EXTRAIT FOURNI |
***

Le deuxième dossier géographique est celui du conflit israélo-palestinien. Vous l'avez rappelé, une conférence sur la mise en oeuvre de la solution à deux Etats, la seule qui puisse garantir aux Israéliens et aux Palestiniens leurs droits et leur sécurité, devait être organisée par la France et l'Arabie saoudite du 17 au 20 juin aux Nations unies. Elle a été reportée en raison de l'escalade des hostilités entre Israël et l'Iran mais une nouvelle date sera bientôt fixée. Nos objectifs n'ont pas varié : lancer une dynamique de reconnaissance collective de la Palestine, travailler à la normalisation des relations entre les pays arabes et musulmans et Israël, au renouvellement de la gouvernance palestinienne et à la prise en compte des besoins de sécurité d'Israël, à commencer par le désarmement du Hamas et son exclusion de la gouvernance future de Gaza.

Nous avons déjà obtenu des avancées significatives. Nous avons réuni à Paris, le 13 juin, une conférence de la société civile pour la solution à deux Etats avec de nombreux acteurs israéliens et palestiniens. De plus, dans une lettre adressée à la France et à l'Arabie saoudite, le président de l'Autorité palestinienne, Mahmoud Abbas, a pris des engagements majeurs en vue de la conférence de New York.

Nous travaillons, dans le cadre de l'Union européenne, pour proposer une contribution à la surveillance et au suivi de la distribution de l'aide humanitaire à Gaza alors que le nouveau système militarisé institué il y a un mois par le gouvernement israélien a tourné au carnage, des centaines de personnes ayant perdu la vie et des milliers d'autres ayant été blessées lors des distributions alimentaires. Tout cela doit cesser.

Nous travaillons aussi pour renforcer la pression sur le gouvernement israélien. L'examen de l'accord d'association entre l'Union européenne et Israël a conclu au non-respect des dispositions relatives aux droits de l'homme figurant dans l'accord. Nous avons confié mandat à la haute représentante de l'Union européenne pour les affaires étrangères et la politique de sécurité Kaja Kallas d'obtenir des améliorations tangibles sans lesquelles nous demanderons que des mesures soient prises au Conseil des affaires étrangères du mois de juillet.

***

DONNÉES FOURNIES |
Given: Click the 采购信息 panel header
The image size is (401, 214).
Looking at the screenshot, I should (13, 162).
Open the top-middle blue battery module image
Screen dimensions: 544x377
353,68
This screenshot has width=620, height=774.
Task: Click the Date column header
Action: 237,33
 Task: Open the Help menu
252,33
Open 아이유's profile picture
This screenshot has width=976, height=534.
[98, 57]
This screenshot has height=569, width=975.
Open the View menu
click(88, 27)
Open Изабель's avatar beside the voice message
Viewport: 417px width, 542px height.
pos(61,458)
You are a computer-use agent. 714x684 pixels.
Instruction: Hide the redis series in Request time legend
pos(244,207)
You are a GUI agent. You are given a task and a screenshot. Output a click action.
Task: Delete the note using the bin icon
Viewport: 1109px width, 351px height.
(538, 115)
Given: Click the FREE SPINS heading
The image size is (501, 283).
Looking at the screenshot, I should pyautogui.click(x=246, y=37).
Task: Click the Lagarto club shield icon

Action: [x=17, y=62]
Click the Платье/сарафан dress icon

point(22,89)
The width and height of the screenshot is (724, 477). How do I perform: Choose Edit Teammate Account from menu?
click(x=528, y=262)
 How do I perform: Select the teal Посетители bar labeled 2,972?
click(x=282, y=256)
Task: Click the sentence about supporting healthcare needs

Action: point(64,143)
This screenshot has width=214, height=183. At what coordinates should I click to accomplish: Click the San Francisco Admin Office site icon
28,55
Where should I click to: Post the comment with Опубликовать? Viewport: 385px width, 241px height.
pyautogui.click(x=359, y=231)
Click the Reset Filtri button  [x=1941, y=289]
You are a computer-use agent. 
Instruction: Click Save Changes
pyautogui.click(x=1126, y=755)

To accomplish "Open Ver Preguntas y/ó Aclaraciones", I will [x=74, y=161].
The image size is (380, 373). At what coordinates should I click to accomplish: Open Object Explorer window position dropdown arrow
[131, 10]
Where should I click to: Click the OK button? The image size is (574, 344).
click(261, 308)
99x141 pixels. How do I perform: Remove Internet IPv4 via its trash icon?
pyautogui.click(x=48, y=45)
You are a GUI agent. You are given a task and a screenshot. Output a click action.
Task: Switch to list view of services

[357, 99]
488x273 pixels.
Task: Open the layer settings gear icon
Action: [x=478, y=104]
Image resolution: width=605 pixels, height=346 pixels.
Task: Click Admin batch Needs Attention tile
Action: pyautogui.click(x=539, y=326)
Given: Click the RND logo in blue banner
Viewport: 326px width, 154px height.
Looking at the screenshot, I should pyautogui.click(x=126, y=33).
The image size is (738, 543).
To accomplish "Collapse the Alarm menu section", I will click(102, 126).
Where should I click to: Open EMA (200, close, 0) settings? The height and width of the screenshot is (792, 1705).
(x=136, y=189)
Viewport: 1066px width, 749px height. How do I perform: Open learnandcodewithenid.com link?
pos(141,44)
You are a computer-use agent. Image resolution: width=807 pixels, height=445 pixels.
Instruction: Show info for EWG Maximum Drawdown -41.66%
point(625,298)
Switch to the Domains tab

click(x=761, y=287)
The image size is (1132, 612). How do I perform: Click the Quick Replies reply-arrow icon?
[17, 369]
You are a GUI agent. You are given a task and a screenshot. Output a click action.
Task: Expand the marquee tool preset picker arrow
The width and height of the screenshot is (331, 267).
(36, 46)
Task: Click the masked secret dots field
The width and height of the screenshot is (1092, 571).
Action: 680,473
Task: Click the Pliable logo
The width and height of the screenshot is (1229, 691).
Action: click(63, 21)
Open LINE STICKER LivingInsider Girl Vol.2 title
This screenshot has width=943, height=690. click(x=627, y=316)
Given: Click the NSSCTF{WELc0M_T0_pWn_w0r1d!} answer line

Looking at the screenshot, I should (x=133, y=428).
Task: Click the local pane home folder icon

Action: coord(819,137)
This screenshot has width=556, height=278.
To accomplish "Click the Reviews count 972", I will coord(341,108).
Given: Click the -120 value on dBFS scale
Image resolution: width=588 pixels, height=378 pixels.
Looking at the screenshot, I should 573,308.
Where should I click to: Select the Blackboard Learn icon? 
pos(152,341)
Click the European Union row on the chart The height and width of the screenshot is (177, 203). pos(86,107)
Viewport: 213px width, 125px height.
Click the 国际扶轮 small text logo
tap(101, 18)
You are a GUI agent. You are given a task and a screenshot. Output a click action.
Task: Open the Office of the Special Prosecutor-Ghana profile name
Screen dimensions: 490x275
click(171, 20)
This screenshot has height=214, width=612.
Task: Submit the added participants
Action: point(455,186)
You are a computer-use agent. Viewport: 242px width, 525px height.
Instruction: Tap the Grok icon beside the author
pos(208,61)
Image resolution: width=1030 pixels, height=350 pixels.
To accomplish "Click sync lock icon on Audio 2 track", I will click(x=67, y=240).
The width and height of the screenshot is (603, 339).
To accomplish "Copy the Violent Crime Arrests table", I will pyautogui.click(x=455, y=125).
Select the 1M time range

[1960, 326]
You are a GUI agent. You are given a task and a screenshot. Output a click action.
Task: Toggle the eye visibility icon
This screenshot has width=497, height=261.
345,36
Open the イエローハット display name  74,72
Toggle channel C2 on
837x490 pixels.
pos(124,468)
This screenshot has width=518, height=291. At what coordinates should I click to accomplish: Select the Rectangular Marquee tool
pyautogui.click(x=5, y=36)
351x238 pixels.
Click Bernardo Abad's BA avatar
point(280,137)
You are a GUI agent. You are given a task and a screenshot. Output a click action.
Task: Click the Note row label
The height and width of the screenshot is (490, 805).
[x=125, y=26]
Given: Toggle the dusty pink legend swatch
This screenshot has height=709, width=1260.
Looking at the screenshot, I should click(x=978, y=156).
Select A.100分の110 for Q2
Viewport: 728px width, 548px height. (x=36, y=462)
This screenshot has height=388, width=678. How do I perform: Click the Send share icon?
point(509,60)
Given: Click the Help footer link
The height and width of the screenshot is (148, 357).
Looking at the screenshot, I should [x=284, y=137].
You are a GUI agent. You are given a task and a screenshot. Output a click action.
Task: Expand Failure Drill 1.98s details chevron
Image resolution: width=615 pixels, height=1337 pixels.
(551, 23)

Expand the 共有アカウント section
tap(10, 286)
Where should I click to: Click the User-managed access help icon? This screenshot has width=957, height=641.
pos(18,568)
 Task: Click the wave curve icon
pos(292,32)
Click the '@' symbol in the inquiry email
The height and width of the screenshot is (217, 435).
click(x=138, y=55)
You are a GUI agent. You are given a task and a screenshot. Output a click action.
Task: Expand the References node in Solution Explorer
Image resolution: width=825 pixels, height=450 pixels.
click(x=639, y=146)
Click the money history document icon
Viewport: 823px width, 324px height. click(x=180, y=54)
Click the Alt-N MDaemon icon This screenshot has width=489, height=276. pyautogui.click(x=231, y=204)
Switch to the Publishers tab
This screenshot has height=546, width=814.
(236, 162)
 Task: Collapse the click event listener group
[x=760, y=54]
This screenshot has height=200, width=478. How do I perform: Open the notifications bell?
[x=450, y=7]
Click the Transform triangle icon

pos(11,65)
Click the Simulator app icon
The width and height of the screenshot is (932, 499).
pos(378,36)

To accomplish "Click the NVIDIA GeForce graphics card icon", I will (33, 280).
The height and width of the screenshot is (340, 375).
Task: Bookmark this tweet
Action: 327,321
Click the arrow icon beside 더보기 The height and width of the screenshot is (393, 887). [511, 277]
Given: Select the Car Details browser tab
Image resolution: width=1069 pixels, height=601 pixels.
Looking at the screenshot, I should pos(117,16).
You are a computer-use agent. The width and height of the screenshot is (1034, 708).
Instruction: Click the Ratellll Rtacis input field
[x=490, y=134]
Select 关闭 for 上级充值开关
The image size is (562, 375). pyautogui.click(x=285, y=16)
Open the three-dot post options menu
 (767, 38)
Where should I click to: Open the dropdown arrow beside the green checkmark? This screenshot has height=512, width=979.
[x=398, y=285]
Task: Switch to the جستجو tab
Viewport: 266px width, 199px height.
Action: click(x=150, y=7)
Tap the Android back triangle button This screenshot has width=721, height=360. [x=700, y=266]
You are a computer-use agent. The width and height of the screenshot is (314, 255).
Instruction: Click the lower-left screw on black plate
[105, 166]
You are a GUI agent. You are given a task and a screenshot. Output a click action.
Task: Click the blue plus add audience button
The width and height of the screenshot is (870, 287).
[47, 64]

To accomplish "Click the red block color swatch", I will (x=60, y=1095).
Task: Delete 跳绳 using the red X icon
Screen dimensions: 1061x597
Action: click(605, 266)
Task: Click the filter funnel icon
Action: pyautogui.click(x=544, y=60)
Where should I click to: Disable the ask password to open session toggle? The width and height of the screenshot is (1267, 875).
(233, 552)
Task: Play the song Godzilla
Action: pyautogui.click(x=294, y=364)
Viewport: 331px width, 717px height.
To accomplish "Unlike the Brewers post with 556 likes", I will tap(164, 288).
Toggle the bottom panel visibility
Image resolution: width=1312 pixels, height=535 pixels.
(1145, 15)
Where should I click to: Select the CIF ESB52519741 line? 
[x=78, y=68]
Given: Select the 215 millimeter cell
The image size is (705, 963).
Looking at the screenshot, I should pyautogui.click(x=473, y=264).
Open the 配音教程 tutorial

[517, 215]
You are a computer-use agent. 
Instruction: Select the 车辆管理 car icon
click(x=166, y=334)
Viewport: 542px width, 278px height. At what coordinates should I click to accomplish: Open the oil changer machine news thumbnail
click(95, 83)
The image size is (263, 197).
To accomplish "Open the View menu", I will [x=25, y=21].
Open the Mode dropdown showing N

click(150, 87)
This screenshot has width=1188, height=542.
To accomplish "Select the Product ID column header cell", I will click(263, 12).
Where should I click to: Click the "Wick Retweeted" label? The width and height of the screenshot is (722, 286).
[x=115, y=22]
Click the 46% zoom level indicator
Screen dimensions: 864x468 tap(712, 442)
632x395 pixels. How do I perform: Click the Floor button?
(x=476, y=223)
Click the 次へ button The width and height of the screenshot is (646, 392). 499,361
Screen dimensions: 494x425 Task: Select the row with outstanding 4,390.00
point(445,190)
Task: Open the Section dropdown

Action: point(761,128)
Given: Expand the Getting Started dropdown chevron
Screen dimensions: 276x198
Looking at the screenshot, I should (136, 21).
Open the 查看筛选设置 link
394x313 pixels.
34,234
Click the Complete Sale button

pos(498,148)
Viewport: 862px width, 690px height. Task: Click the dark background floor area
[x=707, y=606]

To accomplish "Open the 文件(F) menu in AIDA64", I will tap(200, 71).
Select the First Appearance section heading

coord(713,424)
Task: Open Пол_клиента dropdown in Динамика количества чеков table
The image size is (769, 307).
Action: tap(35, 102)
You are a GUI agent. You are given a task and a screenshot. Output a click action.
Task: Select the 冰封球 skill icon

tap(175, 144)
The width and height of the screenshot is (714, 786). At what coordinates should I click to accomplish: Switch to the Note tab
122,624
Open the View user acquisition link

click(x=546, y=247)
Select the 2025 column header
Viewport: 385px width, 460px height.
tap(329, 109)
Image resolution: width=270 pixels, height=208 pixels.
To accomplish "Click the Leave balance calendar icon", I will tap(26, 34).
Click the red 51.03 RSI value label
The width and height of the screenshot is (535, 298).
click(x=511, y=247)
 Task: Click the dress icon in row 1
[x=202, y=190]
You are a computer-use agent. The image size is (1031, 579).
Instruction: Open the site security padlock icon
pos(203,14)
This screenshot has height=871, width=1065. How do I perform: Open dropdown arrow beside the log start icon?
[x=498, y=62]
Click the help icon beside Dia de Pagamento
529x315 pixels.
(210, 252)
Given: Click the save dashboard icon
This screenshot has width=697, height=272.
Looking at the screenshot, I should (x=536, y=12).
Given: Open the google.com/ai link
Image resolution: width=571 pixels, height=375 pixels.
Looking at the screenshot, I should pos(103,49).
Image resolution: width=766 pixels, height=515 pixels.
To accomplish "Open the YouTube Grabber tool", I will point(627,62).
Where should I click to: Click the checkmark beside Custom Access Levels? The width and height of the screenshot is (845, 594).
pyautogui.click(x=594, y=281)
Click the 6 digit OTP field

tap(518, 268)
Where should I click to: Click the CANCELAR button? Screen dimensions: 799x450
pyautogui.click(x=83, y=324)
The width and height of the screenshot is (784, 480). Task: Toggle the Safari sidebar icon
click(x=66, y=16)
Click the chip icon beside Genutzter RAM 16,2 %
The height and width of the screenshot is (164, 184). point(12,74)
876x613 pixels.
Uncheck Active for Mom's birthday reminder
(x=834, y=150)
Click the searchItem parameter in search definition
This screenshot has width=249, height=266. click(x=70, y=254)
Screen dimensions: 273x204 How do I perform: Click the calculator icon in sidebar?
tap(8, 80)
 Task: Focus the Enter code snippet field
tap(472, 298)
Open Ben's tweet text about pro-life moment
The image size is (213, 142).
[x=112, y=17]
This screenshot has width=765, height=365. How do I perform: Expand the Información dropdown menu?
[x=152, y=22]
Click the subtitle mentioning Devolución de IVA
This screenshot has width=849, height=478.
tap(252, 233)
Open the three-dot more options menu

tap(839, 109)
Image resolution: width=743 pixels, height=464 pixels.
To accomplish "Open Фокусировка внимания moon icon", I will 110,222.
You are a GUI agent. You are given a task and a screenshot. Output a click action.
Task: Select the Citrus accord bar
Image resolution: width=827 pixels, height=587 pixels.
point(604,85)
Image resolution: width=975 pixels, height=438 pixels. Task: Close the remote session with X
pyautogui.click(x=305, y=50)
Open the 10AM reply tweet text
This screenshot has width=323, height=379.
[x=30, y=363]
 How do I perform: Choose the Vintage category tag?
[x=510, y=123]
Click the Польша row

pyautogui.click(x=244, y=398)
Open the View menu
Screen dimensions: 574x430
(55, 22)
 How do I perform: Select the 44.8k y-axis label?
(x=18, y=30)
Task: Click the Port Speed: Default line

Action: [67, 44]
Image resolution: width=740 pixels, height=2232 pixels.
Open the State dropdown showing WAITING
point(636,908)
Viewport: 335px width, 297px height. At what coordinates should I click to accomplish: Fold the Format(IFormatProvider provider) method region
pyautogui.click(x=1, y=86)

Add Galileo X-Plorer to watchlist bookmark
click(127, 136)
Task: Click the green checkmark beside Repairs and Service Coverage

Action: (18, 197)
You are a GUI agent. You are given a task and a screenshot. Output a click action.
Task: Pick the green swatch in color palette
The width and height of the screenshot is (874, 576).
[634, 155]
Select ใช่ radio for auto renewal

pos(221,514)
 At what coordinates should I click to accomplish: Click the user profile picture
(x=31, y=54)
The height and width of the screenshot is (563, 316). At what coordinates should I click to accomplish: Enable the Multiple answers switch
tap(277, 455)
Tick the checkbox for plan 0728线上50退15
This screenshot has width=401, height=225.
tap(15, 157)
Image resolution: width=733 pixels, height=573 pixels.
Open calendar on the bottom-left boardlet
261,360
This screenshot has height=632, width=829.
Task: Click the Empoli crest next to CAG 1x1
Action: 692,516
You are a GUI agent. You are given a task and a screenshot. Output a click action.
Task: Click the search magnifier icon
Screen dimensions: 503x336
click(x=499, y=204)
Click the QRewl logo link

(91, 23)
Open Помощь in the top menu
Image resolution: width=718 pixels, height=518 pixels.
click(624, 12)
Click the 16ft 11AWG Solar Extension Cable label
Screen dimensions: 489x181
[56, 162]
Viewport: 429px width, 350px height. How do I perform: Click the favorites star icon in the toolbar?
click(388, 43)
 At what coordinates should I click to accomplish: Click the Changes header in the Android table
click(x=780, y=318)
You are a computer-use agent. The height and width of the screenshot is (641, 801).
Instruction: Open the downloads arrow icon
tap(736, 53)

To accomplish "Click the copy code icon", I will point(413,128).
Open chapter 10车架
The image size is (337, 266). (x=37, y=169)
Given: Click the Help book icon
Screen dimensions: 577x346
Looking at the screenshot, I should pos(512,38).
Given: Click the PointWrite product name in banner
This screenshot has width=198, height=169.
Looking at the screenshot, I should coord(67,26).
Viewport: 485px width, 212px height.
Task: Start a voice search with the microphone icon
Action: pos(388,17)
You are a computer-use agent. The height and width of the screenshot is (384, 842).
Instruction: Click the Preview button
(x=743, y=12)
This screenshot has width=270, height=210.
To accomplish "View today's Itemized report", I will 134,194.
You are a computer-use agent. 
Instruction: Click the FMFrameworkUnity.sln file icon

***

CONSIGNES DE L'EXERCICE |
1) D'après l'extrait sur le conflit israélo-palestinien, pourquoi la conférence prévue du 17 au 20 juin aux Nations unies n'a-t-elle pas eu lieu à ces dates ? Répondez en une à trois phrases.
2) Poursuivez l'extrait sur le conflit israélo-palestinien à partir de sa dernière phrase, dans le même ton et du même point de vue.

RÉSULTATS PAR CONSIGNE |
1) La conférence a été reportée en raison de l'escalade des hostilités entre Israël et l'Iran. Une nouvelle date doit bientôt être fixée.

2)
Le troisième dossier géographique qui appelle notre attention est celui de la guerre en Ukraine. Etant donné l'absence de volonté de Vladimir Poutine de mettre fin à la guerre, nous restons mobilisés au niveau européen pour accroître la pression sur la Russie et ses partenaires qui participent indirectement à son effort de guerre. Notre diplomatie s'est attachée à ce que le dernier train de sanctions, présenté le 10 juin par la Commission européenne, prévoie des mesures fortes et inédites sur le financement de l'effort de guerre russe, notamment un embargo sur le pétrole raffiné. Ces sanctions sont les plus lourdes prises depuis 2022. Certains de nos partenaires européens sont encore réticents à leur adoption mais nous nous efforçons de surmonter cet obstacle pour clore les négociations rapidement.

Parallèlement, nous renforçons notre soutien à l'Ukraine. La rencontre entre le premier ministre François Bayrou et son homologue ukrainien, Denis Chmyhal, le 3 juin, a renforcé nos liens. Une lettre d'intention a été signée : elle porte sur la coopération bilatérale dans le domaine des minerais critiques et la reconduction du fonds bilatéral pour la reconstruction de l'Ukraine. Sur un autre plan, le tribunal spécial pour le crime d'agression de la Russie contre l'Ukraine, à la création duquel nous avons beaucoup oeuvré, a vu le jour le 26 juin. Volodymyr Zelensky s'est rendu à Strasbourg pour la signature formelle de l'accord instituant ce tribunal au Conseil de l'Europe.

Le quatrième dossier important est celui de l'Arménie. Je salue l'importante délégation parlementaire qui m'a accompagné à Erevan, le 26 mai, pour rencontrer les autorités arméniennes et les assurer de notre soutien. Lors de ce déplacement, nous avons rendu hommage à l'amiral Louis Dartige du Fournet : en 1915, alors que faisait rage le génocide perpétré par le régime des Jeunes-Turcs, il a secouru 4 000 femmes, hommes et enfants arméniens qui trouvèrent en France une terre d'accueil. Cette figure historique compte beaucoup dans les relations qu'entretiennent les peuples arménien et français.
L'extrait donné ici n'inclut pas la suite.